Where we are: The US Dollar Index (DXY) is trading at 100.60, holding near its highest level since May 2025 as the European session progresses. This follows a powerful post-FOMC extension that has cleared major near-term resistance and set a bullish tone ahead of the North American open. Treasuries are staging a minor technical consolidation in London, with the US 10-year yield holding at 4.43% and the 2-year yield pinned at 4.05% after yesterday’s aggressive selloff. The broader USD index is cementing its position at 119.51, maintaining a strong structural bid as traders look to build on overnight momentum.
What’s driving it: The dominant catalyst is the hawkish regime shift delivered by new Fed Chair Kevin Warsh in yesterday’s FOMC economic projections. The central bank rewrote the policy playbook by revealing that nearly half of the Committee now forecasts at least one rate hike in 2026, a massive deviation from the previous patient hold bias. This domestic policy pivot has fundamentally repriced the front end of the US curve, with short-term yields surging as markets rapidly price in a high probability of a rate hike by October. Global risk relief stemming from a potential Middle East peace deal has limited safe-haven inflows and cap Brent, but the domestic yield advantage continues to drive unilateral dollar outperformance.
- The Fed’s dot plot and economic projections from the June 16-17 meeting have completely reshaped terminal rate expectations, shifting the focus from the timing of cuts to the necessity of hikes.
- The US 2s10s yield curve flattened further to 0.29%, confirming that the bond market is rapidly adjusting to a “higher-for-even-longer” regime under Warsh’s leadership.
- Speculative positioning highlights a distinct vulnerability, with CFTC net non-commercial longs sitting in the crowded 81st percentile (+1,384 contracts), presenting a severe asymmetric squeeze risk if upcoming domestic data misses expectations.
NY session focus: The immediate test for this dollar breakout arrives at 08:30 ET with the release of the Philly Fed Manufacturing Index (forecast 9.8) and weekly Unemployment Claims (forecast 225K).
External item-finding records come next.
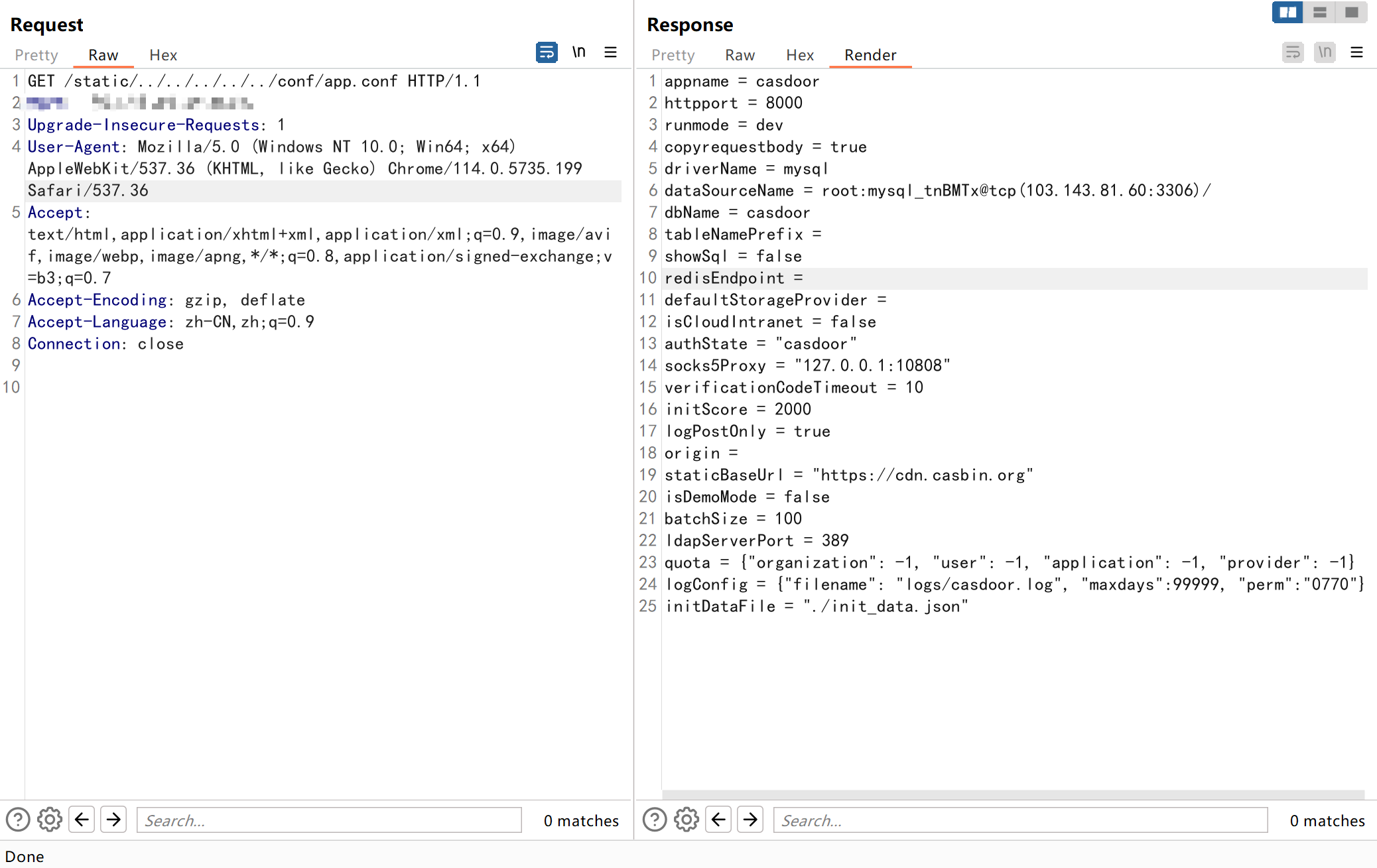
Task: Open the Response panel hamburger menu
Action: click(1357, 52)
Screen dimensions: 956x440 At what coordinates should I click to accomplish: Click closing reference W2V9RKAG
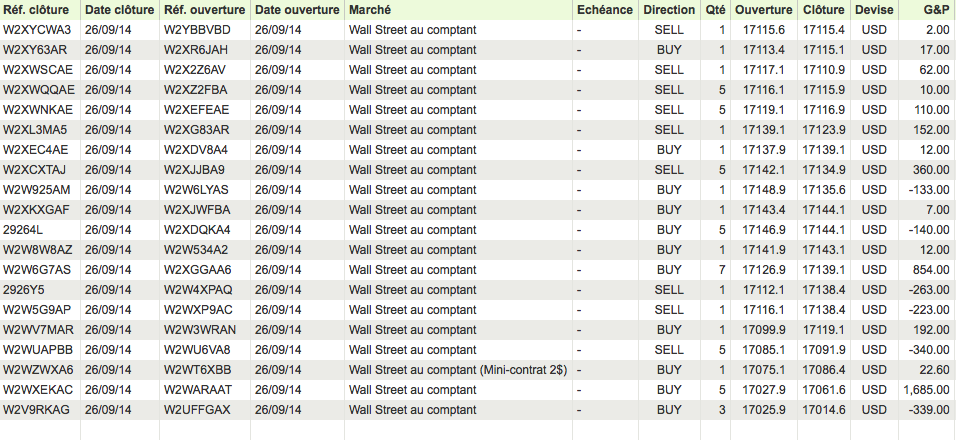click(37, 410)
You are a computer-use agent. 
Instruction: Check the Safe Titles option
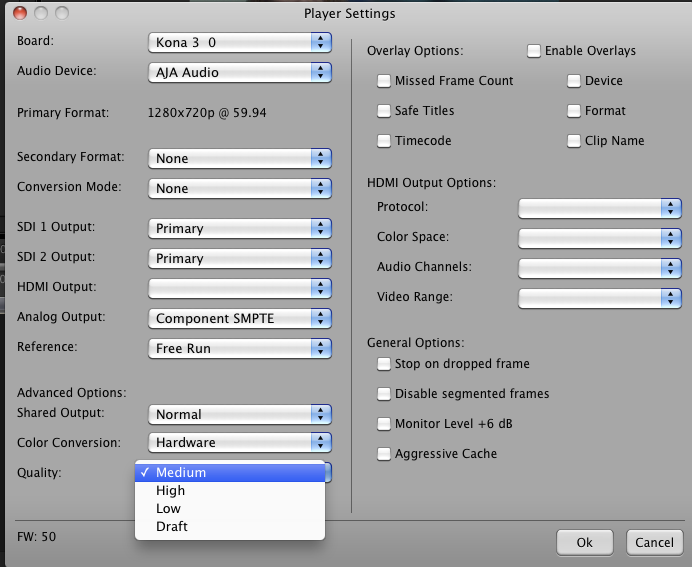coord(385,111)
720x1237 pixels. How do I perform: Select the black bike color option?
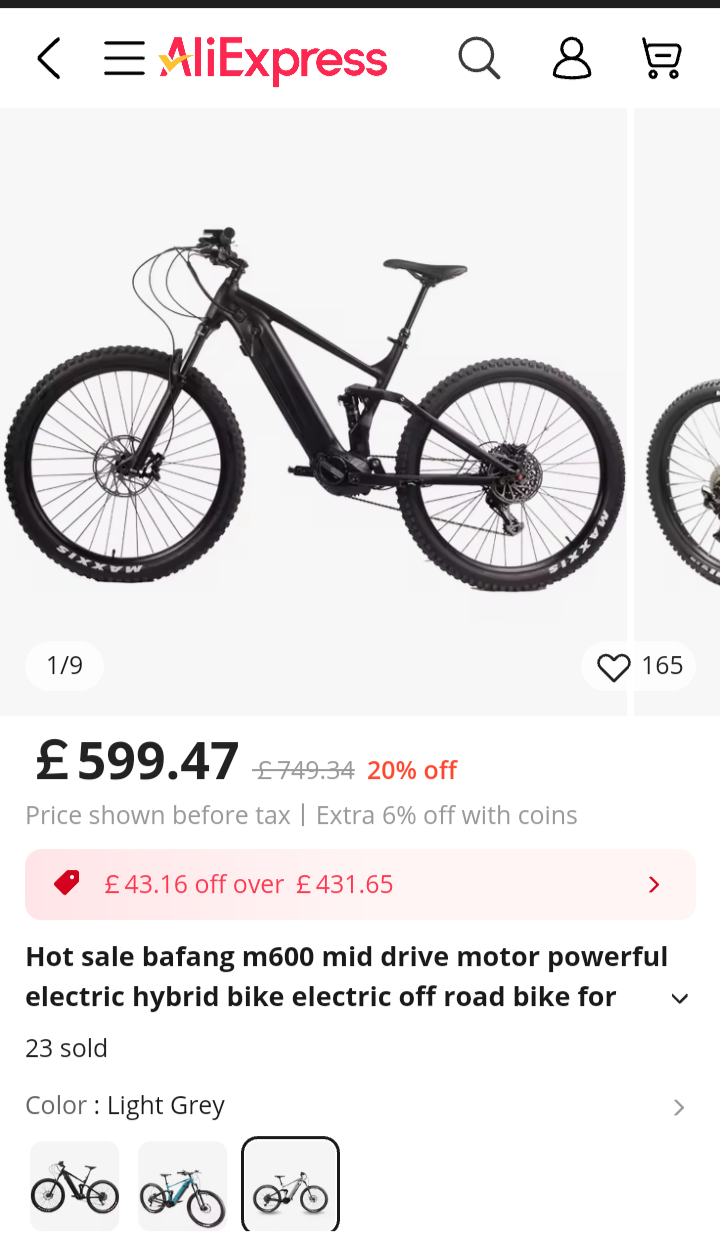(75, 1186)
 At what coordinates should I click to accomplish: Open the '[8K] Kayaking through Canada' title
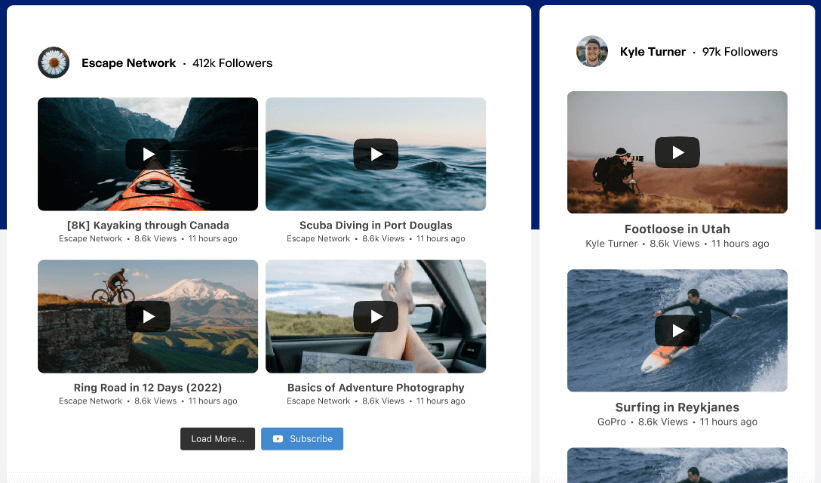click(148, 225)
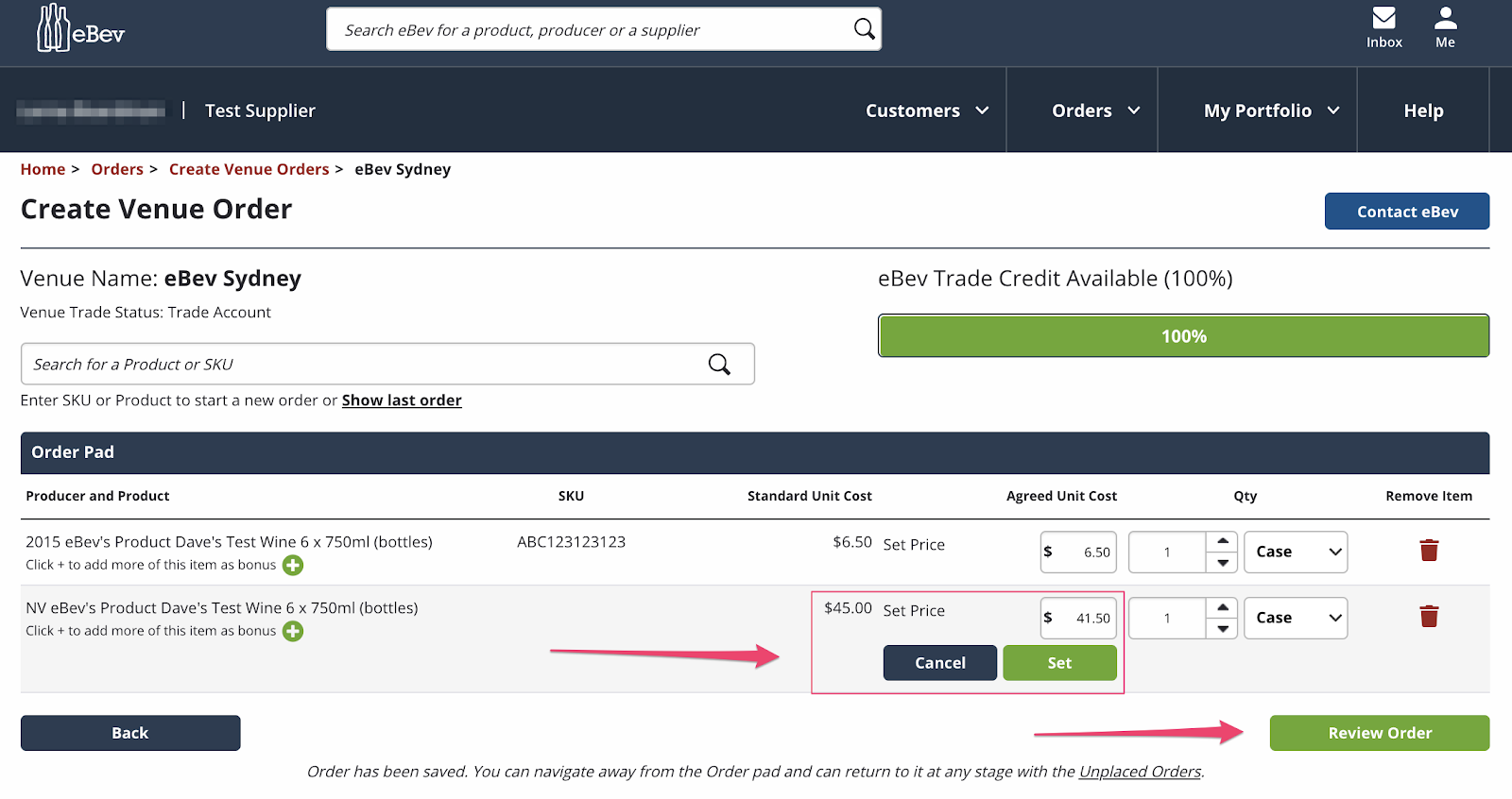This screenshot has height=799, width=1512.
Task: Add bonus to NV Test Wine item
Action: (x=293, y=632)
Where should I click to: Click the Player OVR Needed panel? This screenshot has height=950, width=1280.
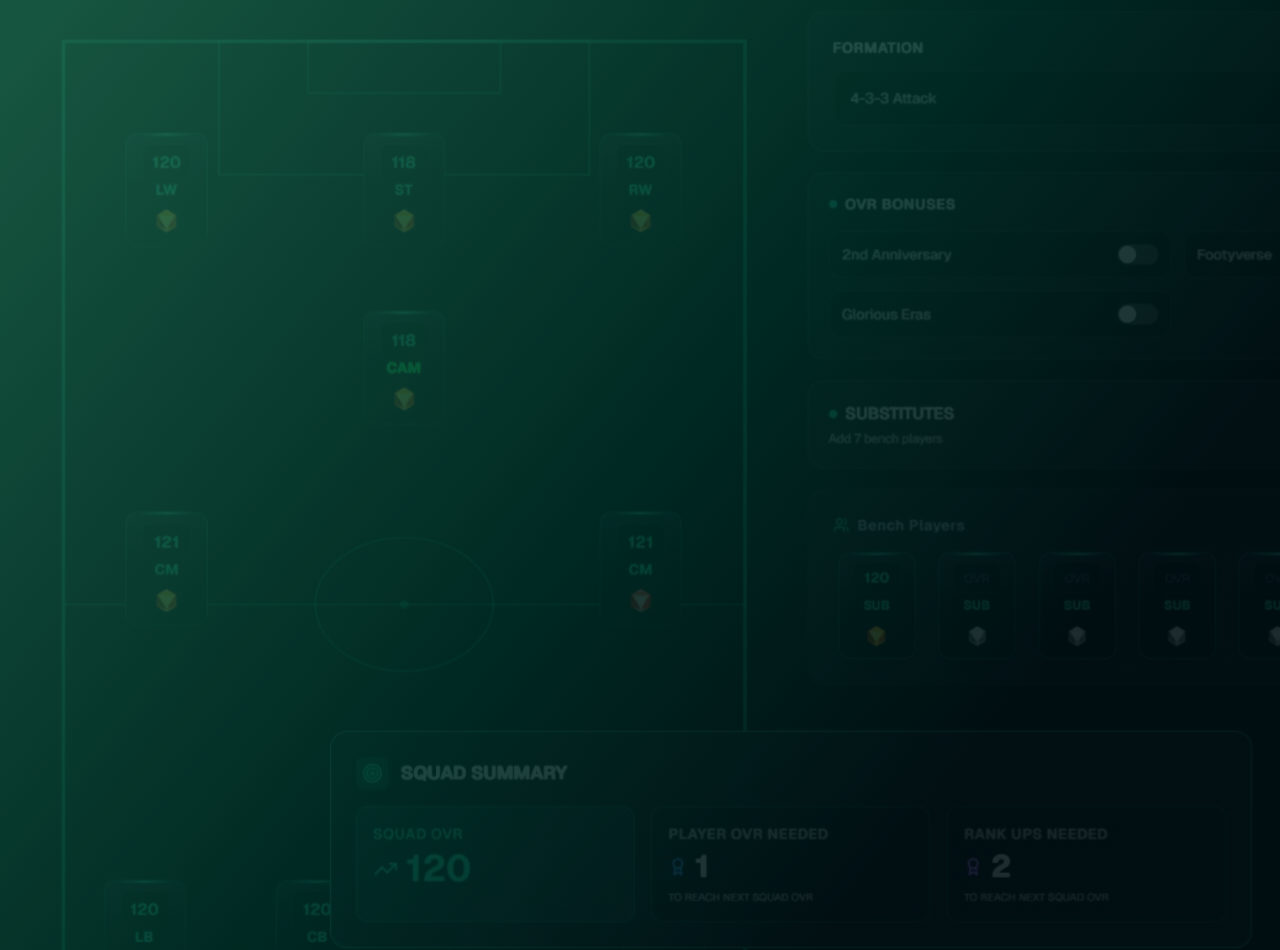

A firm print on both fronts will validate Warsh’s hawkish tilt and open the door for DXY to target the 101.20 level, while any surprise spike in claims will trigger immediate profit-taking. The prevailing momentum trade remains long-USD against low-yielding European currencies, but tactical entries are key given the overnight extension. The absolute pain trade for the NY session is a soft claims print that triggers a violent liquidation of crowded dollar longs back toward the 100.10 support shelf.